Cumul des qualifications de financement illicite de parti et d’abus de biens sociaux

Dans le dernier acte de l’affaire des kits de campagne, la chambre criminelle de la Cour de cassation juge que les qualifications de recel d’abus de biens sociaux et d’acceptation par un parti d’un financement provenant d’une personne morale peuvent être cumulées, si bien qu’il était possible de substituer l’incrimination de recel à celle de financement illicite, entre-temps dépénalisée.

En mars 2013, soupçonnant des faits délictuels dans le cadre du financement, par le Front national, d’un candidat aux élections législatives de 2012, la Commission nationale des comptes de campagne et des financements politiques a adressé un signalement au procureur de la République de Paris.

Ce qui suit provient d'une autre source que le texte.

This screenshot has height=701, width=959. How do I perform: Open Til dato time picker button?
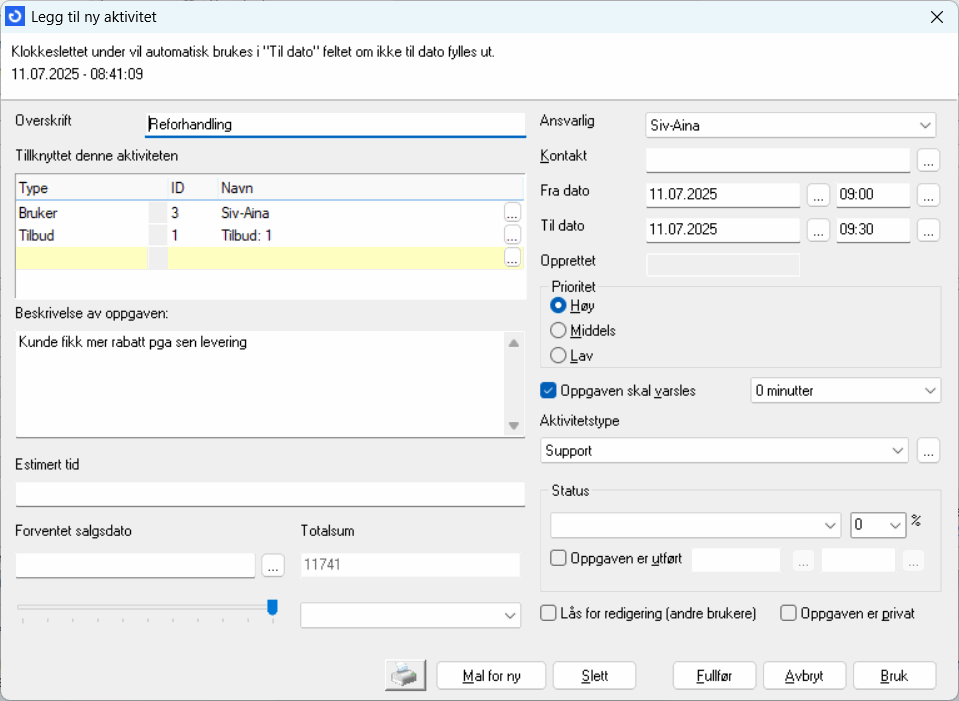coord(928,230)
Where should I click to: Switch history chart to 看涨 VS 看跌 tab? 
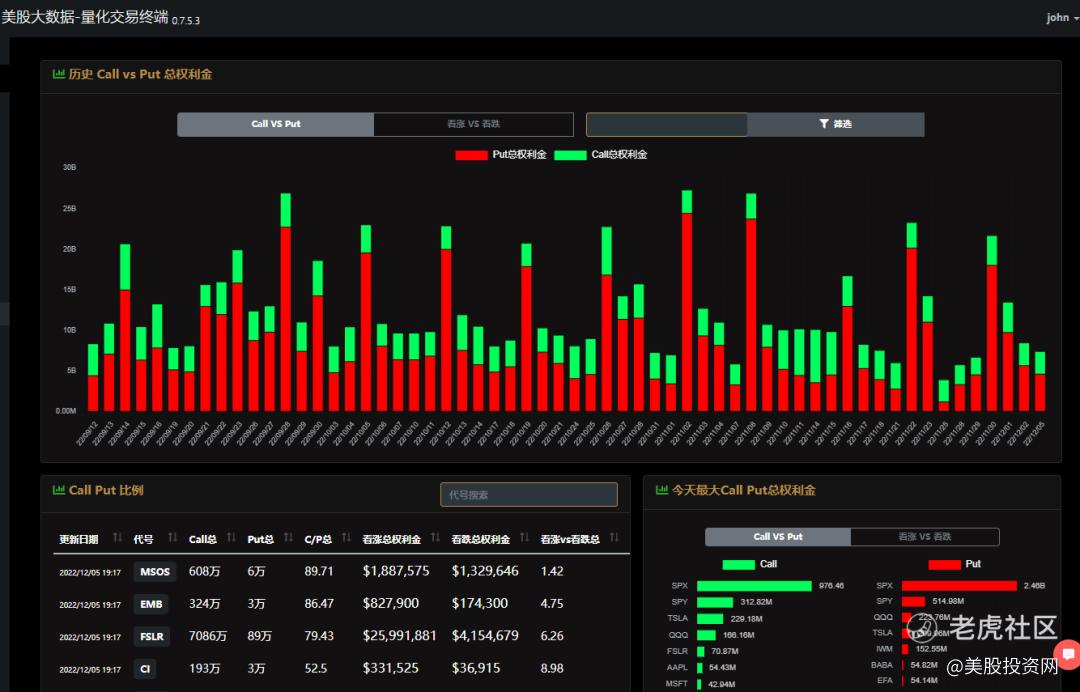click(x=473, y=124)
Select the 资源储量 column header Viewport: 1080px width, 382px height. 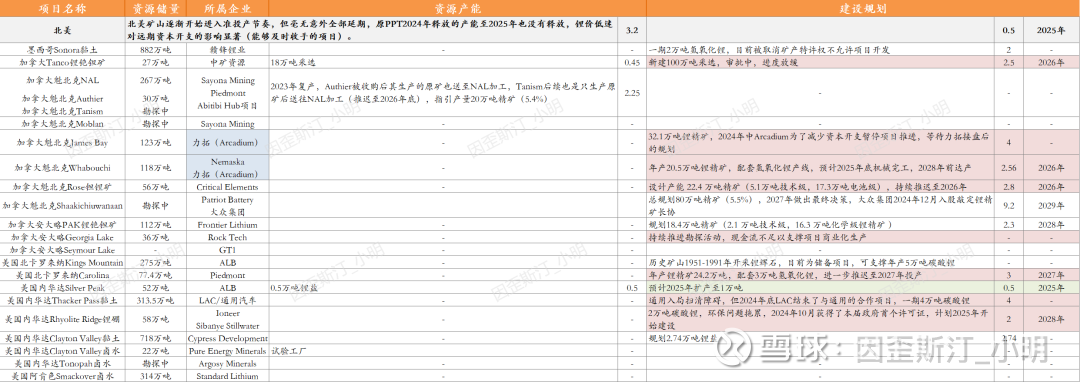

Au gré d’une enquête préliminaire, puis d’une information judiciaire, il apparaissait que l’association Jeanne, micro-parti de Marine Le Pen, avait été chargée, moyennant paiement, de fournir un kit de campagne à chacun des candidats du Front national (comprenant affiches, tracts, création d’un site internet, prestation comptable, etc.). Cet achat, d’une valeur de 16 650 €, était obligatoire pour tous les investis par le parti.

Afin de financer ce dernier, l’association Jeanne proposait un prêt assorti d’intérêts d’un montant équivalent au coût du kit. Une fois les candidats remboursés de leurs frais de campagne par l’État, ils devaient restituer à l’association le montant du prêt, augmenté des fameux intérêts, ainsi payés pas le contribuable au titre du financement public des frais de campagne.

Un autre volet de la même affaire concernait la société de communication qui avait la charge de la confection des kits. Gérée par des proches du Front national, cette société a consenti, au profit du parti, des crédits fournisseurs sans contrepartie et donc contraires à son intérêt social, la rendant victime d’un abus de biens sociaux.

En 2020, puis 2023, de nombreux cadres du Front national, les partis eux-mêmes et les gérants des sociétés impliquées étaient condamnés pour escroquerie, tentative d’escroquerie, abus de biens sociaux, recel, blanchiment, faux et usage de faux. La Cour de cassation, dans sa décision du 19 juin dernier, avait à connaître des pourvois contestant le recel d’abus de biens sociaux s’agissant tant du trésorier du Front national, à l’époque des faits, que du parti lui-même. Ces derniers avaient été respectivement condamnés à six mois d’emprisonnement avec sursis d’une part et à une amende de 18 750 € de l’autre.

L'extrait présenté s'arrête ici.